■ Task prompt
Count the lines in the data below that contain the string "width", matching case exactly. Give only the number.

■ The records

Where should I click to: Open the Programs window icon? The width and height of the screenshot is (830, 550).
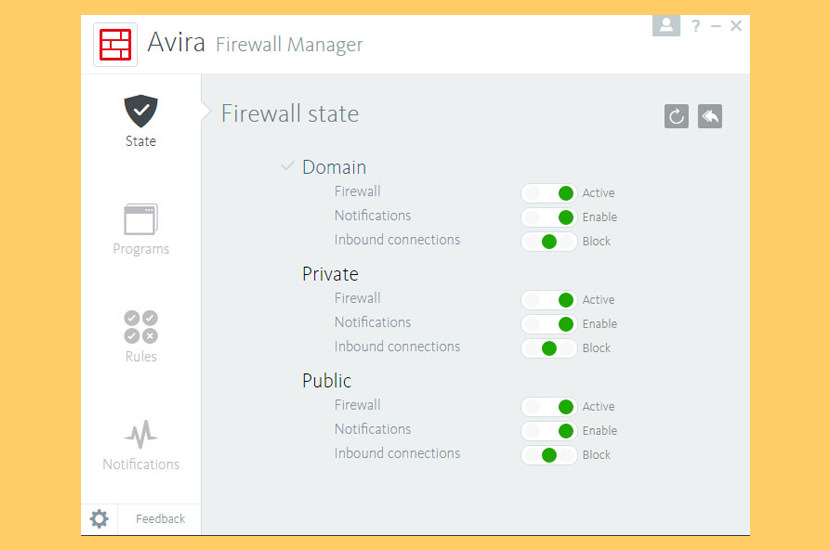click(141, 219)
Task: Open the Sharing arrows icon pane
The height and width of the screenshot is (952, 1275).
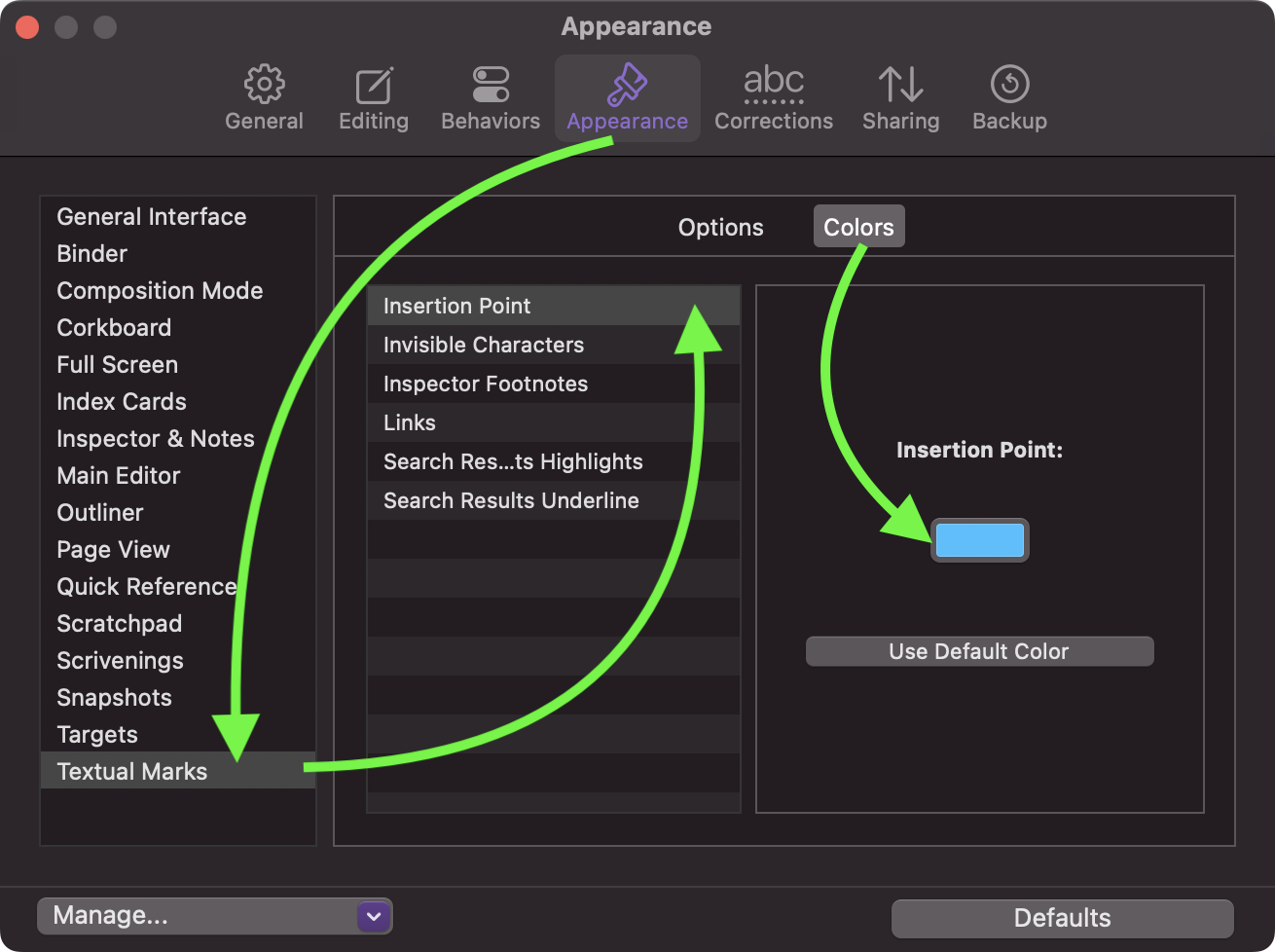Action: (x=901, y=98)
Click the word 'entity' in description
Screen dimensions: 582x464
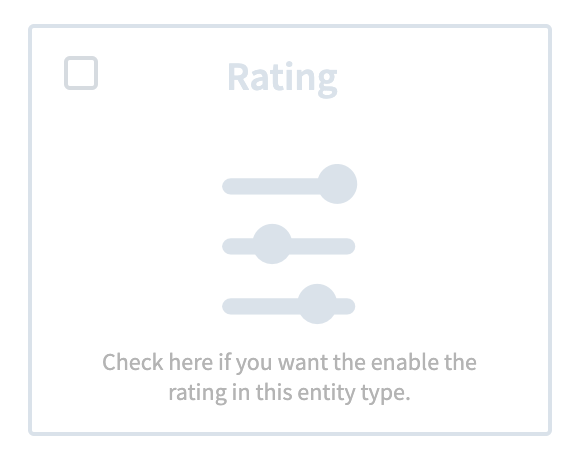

■ Worked answer
2